Before the pandemic, one in five people in Los Angeles County lacked consistent access to food - and in 2021, one in four low-income families experienced food insecurity, according to a new report from a coalition of county and nonprofit leaders.

The Los Angeles County Food Equity Roundtable just released its strategic plan, designed to end food insecurity by 2030.

Charity Faye, program manager for the group Sisters in Motion, Black Women for Wellness, said families of color in Los Angeles have suffered disproportionately for many years.

"Black and Brown families are three times as likely to face hunger than our White individuals within communities,' she said. "And so, food insecurity for us, we think of it as a public health crisis, because food access is actually a human right."

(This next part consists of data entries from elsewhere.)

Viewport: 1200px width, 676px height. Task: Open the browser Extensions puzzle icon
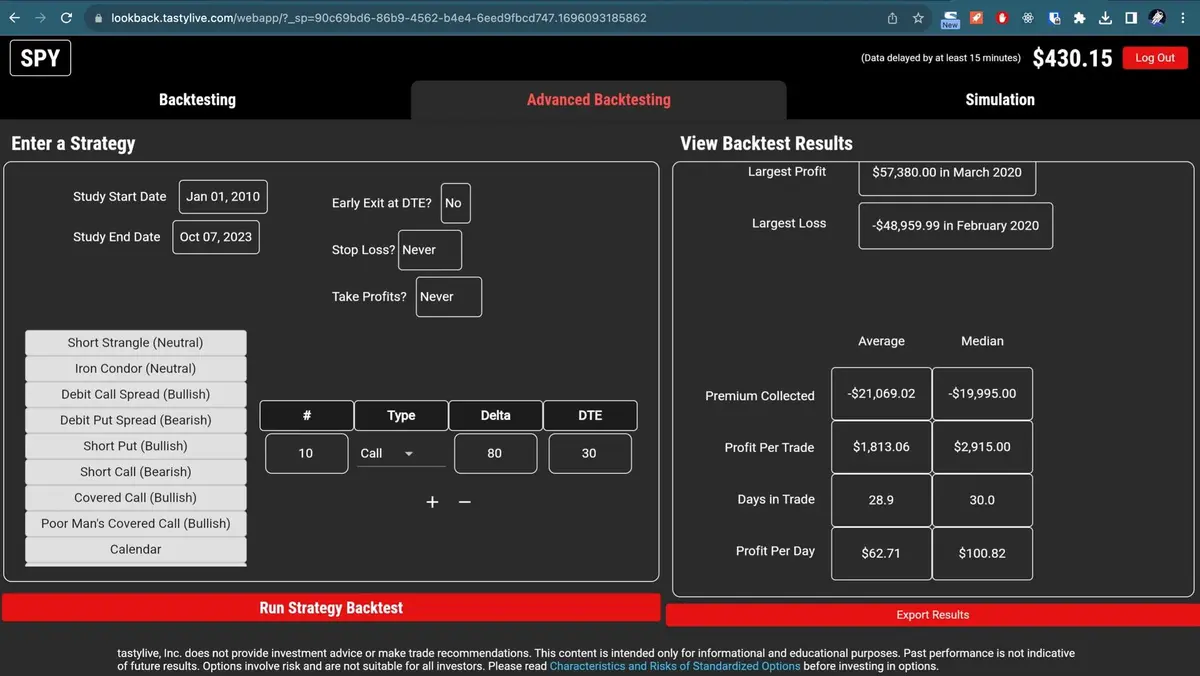pyautogui.click(x=1079, y=18)
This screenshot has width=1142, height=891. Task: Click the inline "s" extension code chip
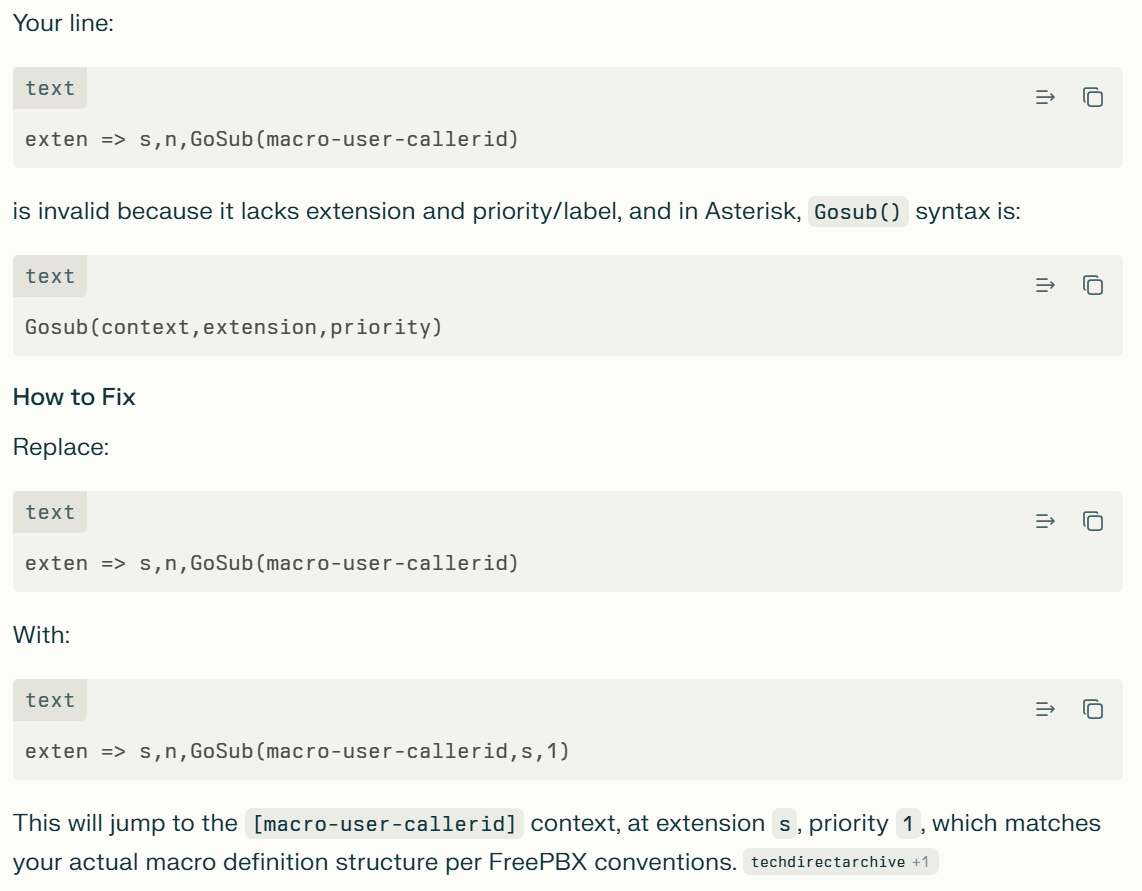pyautogui.click(x=783, y=825)
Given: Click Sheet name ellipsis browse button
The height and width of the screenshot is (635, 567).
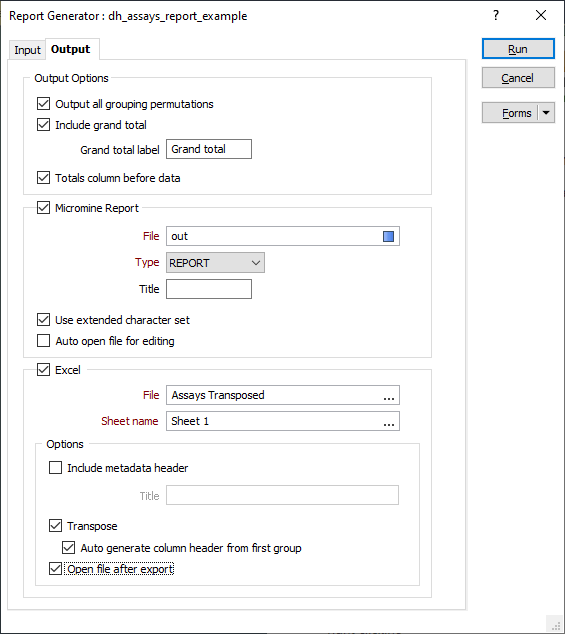Looking at the screenshot, I should click(389, 422).
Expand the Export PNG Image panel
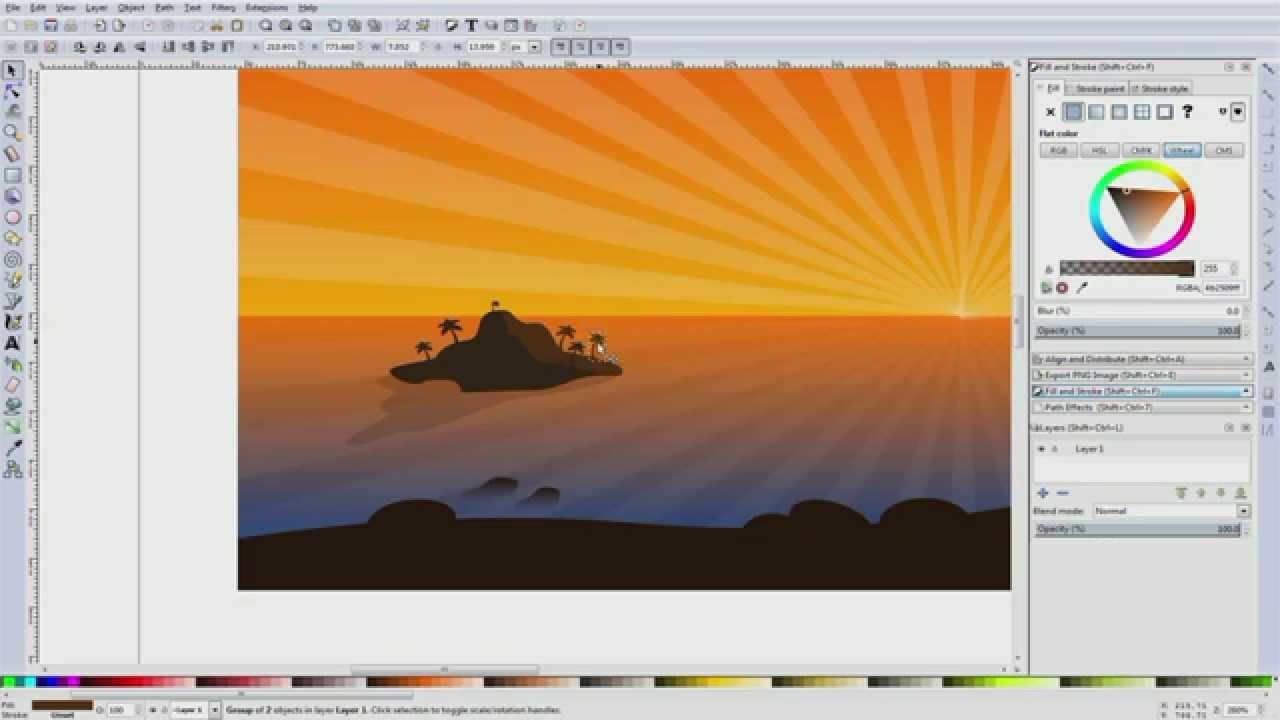1280x720 pixels. point(1140,375)
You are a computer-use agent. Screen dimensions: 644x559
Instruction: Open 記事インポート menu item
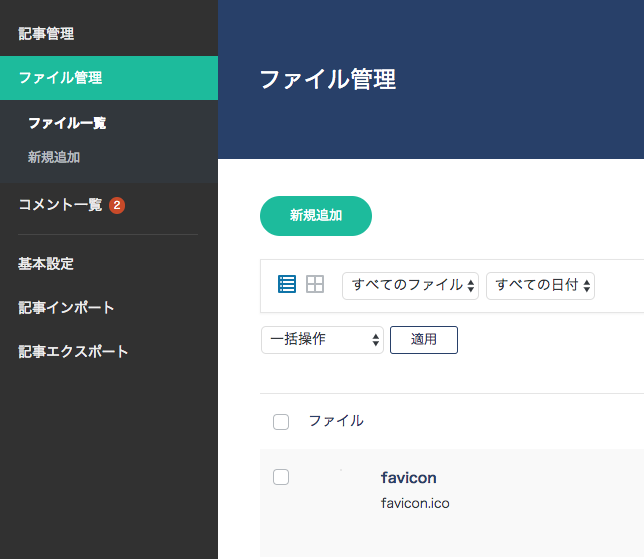(x=66, y=308)
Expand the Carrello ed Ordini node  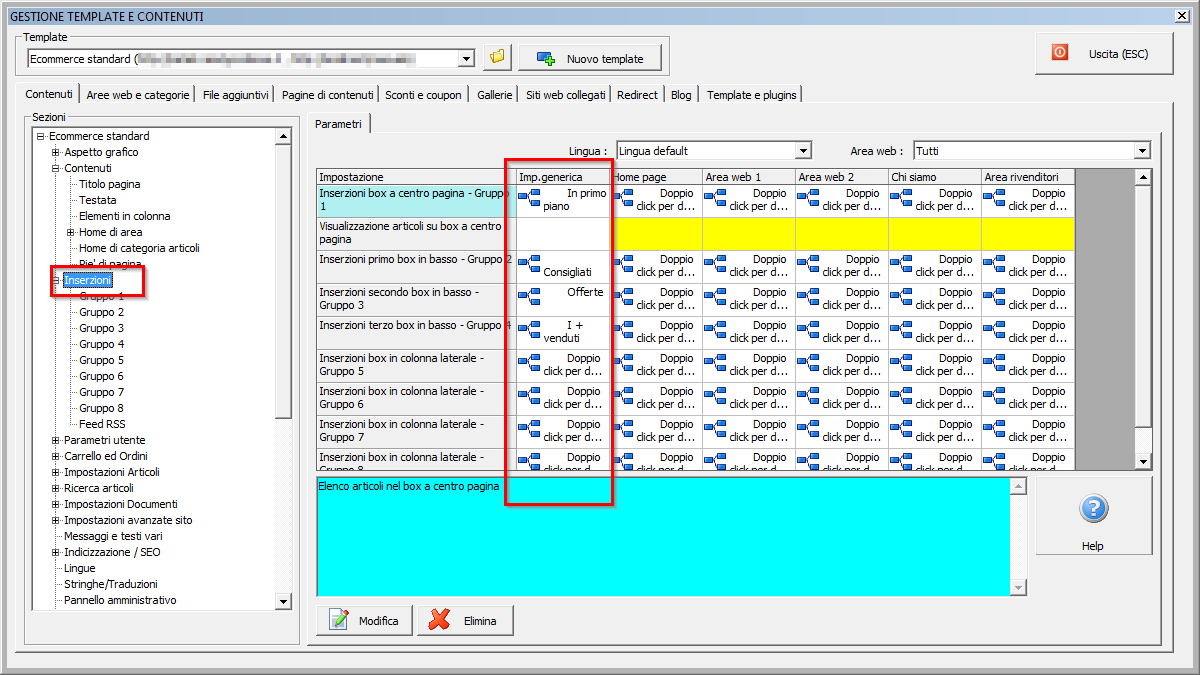(x=56, y=456)
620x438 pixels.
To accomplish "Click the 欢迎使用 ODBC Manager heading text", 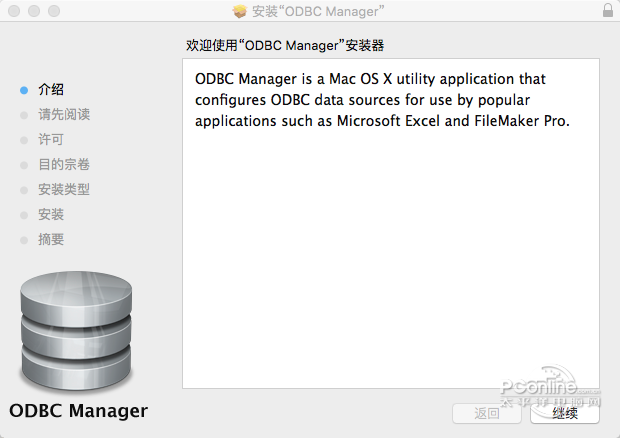I will click(286, 45).
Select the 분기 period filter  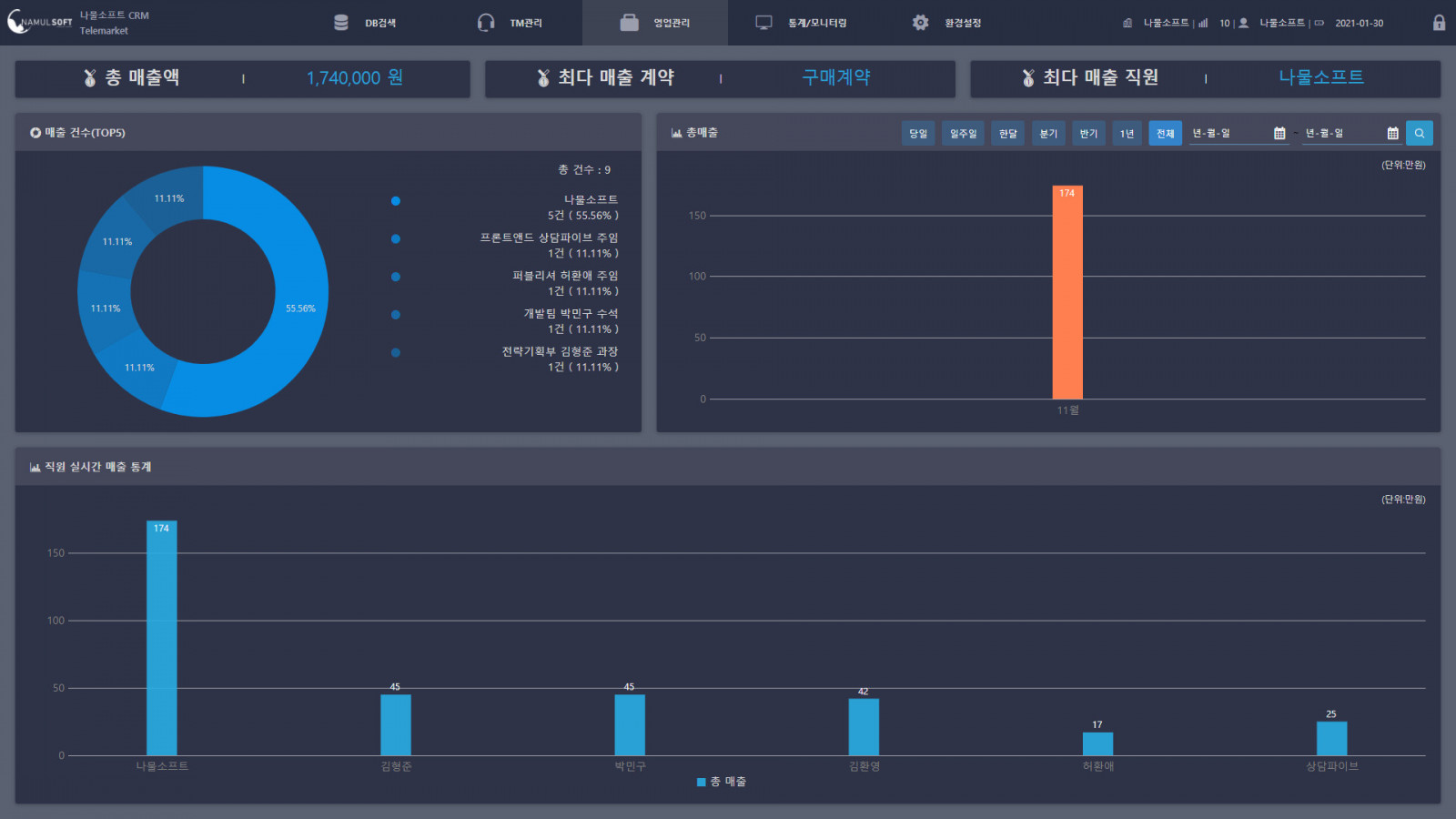1048,134
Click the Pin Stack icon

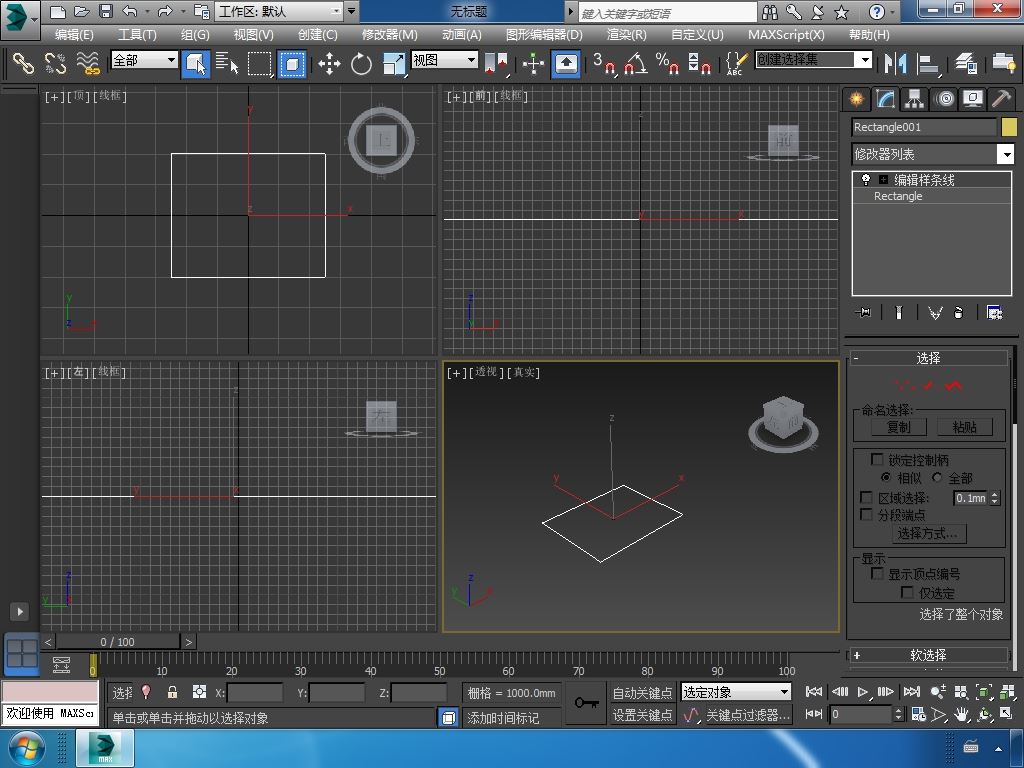tap(864, 313)
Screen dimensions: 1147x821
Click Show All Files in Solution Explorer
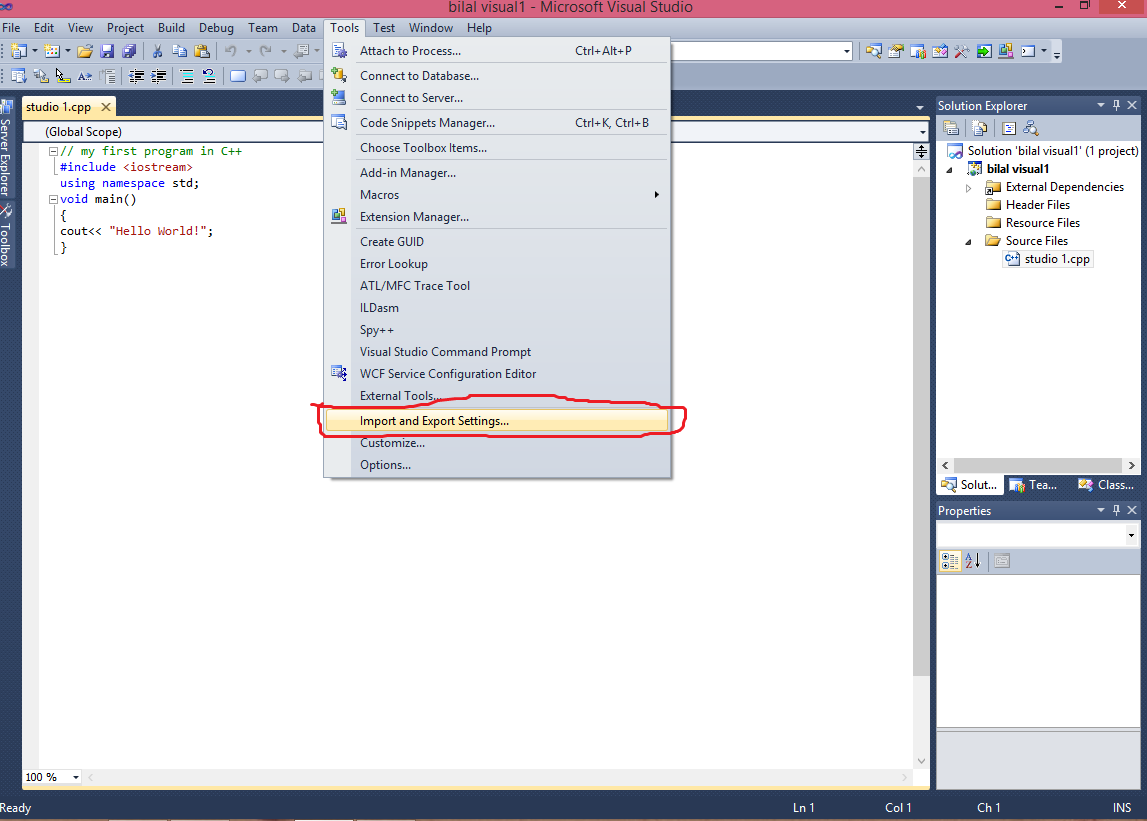[x=979, y=127]
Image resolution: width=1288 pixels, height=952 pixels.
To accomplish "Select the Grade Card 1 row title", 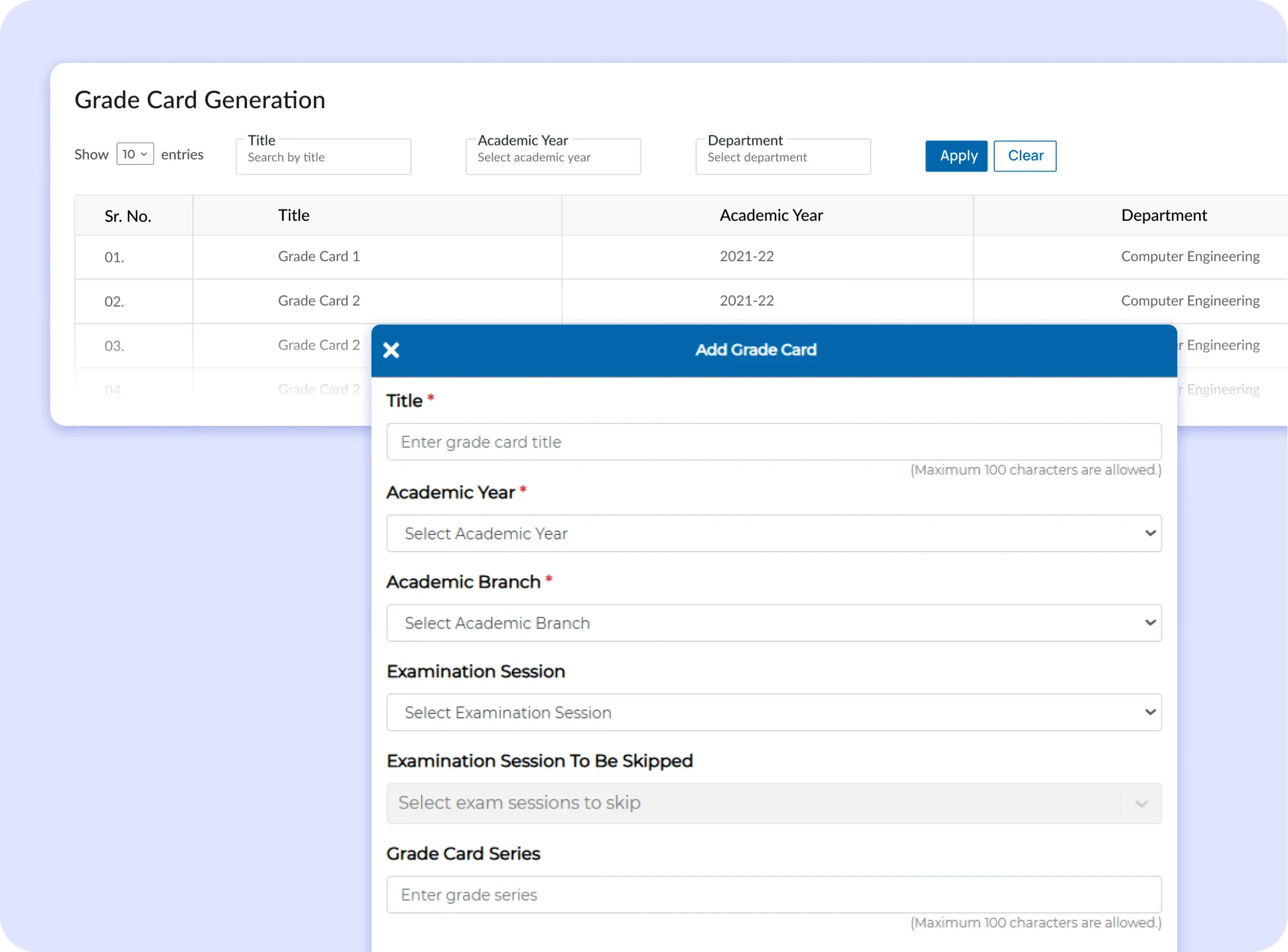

The plan lays out policies to make healthy food more affordable and more widely available, to build demand for healthy food by addressing lifestyle issues, and to support sustainable, local farming.

Frank Tamborello, executive director of Hunger Action Los Angeles, said authorities could help many families afford more food by expanding the Market Match program, which offers vouchers to be used at local farmers' markets.

"So, it's not just that we need to get the county to implement new policies," he said. "We need the county to use its considerable voice, as a huge population center in the United States, to win changes on the state and federal levels."

He also praised the expansion of CalFresh to undocumented seniors and said he hopes to see the program include more age groups.

Jamie Fanous senior policy advocate and organizer with the Community Alliance with Family Farmers, said programs to make sure small farmers can survive tough times will support long-lasting, structural change.

"We have the solutions," she said. "We just need to resource our farmers; we just need to resource the folks that are managing cooperatives or managing food hubs."

The Food Equity Roundtable is funded by the Annenberg Foundation, the Weingart Foundation, and the California Community Foundation, and is co-chaired with Los Angeles County.

Disclosure: Hunger Action Los Angeles contributes to our fund for reporting on Budget Policy & Priorities, Consumer Issues, Hunger/Food/Nutrition, Livable Wages/Working Families. If you would like to help support news in the public interest, click here.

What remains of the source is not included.